Lic. Rafael Winter (Rufo)
Estamos en los umbrales de un nuevo año lectivo -hay quienes ya han comenzado las clases- y por tal motivo quisiera trasmitir las siguientes propuestas, deseos y sugerencias, pensando en los alumnos en general y no solamente para el entorno escolar:
– Que sea éste un año de estudio. Nada ni nadie, tan solo circunstancias muy excepcionales, deben desviar a los alumnos del objetivo central que es aprender y estudiar. Todos los días del año lectivo. Los niños son el futuro de la sociedad. Son el futuro del país.
-Valoren y disfruten lo más que puedan del aprendizaje y del estudio. Les va a servir para toda la vida aunque en el momento no se den cuenta.
-Respeto: a la Institución, a los docentes, a los funcionarios en general, a los compañeros.
-Cuidado de la Institución en general, de los ambientes de la misma, de los salones de clase en particular,
-Compañerismo. No es imprescindible y no existe que todos sean amigos de todos pero sí buenos compañeros.
-Solidaridad: inevitablemente ocurren hechos, permanentemente, que ponen a prueba nuestra solidaridad. Y nuestros valores. No podemos dejarlos de lado.
-Esfuerzo, tenacidad, actitud.
-Sepan que un tropezón no es caída. Cuando se caigan, (no va en sentido literal) intentar levantarse inmediatamente.
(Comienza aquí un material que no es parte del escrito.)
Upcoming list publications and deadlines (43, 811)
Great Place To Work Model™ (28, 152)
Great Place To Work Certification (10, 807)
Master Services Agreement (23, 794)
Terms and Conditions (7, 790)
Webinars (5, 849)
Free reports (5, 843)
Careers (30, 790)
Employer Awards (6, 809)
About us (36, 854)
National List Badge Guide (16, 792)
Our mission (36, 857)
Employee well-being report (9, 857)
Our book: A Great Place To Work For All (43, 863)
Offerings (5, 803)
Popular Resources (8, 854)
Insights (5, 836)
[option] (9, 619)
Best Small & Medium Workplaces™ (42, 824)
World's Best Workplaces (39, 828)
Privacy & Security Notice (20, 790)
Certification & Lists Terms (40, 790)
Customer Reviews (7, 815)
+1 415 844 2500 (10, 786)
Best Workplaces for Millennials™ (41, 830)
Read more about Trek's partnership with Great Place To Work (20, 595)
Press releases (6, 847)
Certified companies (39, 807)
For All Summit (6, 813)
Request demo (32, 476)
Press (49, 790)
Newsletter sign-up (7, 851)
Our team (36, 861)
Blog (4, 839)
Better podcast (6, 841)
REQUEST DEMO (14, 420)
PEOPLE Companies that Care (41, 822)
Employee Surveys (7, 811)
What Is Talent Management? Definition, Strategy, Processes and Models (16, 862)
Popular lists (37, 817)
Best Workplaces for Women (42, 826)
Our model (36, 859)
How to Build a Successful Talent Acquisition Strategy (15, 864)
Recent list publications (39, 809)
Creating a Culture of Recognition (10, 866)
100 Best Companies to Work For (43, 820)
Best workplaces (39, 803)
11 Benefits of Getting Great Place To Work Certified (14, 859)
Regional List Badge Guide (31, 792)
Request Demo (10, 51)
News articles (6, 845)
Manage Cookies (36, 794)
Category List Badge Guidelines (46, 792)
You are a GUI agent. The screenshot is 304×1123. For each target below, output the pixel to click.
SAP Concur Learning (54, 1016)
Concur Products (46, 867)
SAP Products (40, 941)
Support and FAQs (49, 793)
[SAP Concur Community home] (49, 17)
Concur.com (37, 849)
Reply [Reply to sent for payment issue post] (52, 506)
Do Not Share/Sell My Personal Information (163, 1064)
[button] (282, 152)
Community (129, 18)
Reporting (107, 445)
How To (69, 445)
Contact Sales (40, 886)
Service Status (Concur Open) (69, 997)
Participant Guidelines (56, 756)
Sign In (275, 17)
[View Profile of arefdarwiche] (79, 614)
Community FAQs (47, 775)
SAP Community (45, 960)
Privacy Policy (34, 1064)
-Utilizar los elementos tecnológicos actuales de la forma más correcta posible, en las circunstancias y momentos apropiados, sacarles «el jugo» positivamente. No usarlos para ofender, no usarlos para agraviar, no usarlos para engañar.
-Tener la autocrítica necesaria (es cierto: lamentablemente como en tantas otras cosas los adultos no siempre damos el ejemplo en ese sentido) poder reconocer en el momento y admitir: «me equivoqué».
-No todo es estudio. También hay -DEBE HABER- diversión. Pero la misma debe ser sana: no perjudicarse uno mismo, no perjudicar a las familias, a los demás, no perjudicar al entorno. No perjudicar el medio ambiente. No hacerse ni hacer daño.
-Sentirse libres (cuando el marco, la circunstancia y el momento lo ameritan) de emitir la opinión e interpretación que quieran dar. Y llegado el caso, ¿porqué no? con espíritu crítico. Pero obviamente con conocimiento de causa. Siempre con respeto, cuidando las formas, con consideración del que piensa distinto, sin apartarse nunca de los Derechos Humanos.
-Expresarse correctamente dentro y fuera del aula. Las expresiones soeces se escuchan lamentablemente a una edad cada vez más baja.
-Desterrar, salvo circunstancias muy pero muy excepcionales, la palabra «odio» del vocabulario.
-Intentar sentir empatía por el «otro». El «otro» es en este caso mi compañero. Ni más ni menos.
-No discriminar. A nadie! No hay ninguna razón que justifique algún tipo de discriminación. Ninguna!
-Varones y niñas deben considerarse en cuanto al respeto y valoración en un plano de absoluta y total igualdad.
-No hablar mal de nadie. Peor aun si es a espaldas del compañero, si se hace desde el anonimato, si se utilizan las redes sociales para esa maldad.
-Tener siempre en cuenta la sabia máxima de las fuentes: » no le hagas al otro lo que no te gustaría que te hagan a ti «.
-Es importante, hasta donde sea posible hacer el mayor esfuerzo para conseguir logros, objetivos, por lo cual muchas veces hay que competir…con uno mismo. No con los demás, no con los demás! Que al compañero le vaya bien ¿porqué no?
Por lo tanto: es muy bueno que intente superarme a mi mismo. No es para nada necesario intentar superar al otro.
Demás esta decir que para que los alumnos puedan plasmar todo, (o parte de esto) en buena medida depende de lo que hagamos los adultos: padres, docentes, comunicadores, autoridades de la educación, autoridades gubernamentales, nacionales y tantos otros.
La educación, de la que tanto se habla, debe formar por sobre todo -más allá de cada necesaria área específica- buenos seres humanos.
En el más amplio sentido de la expresión «seres humanos».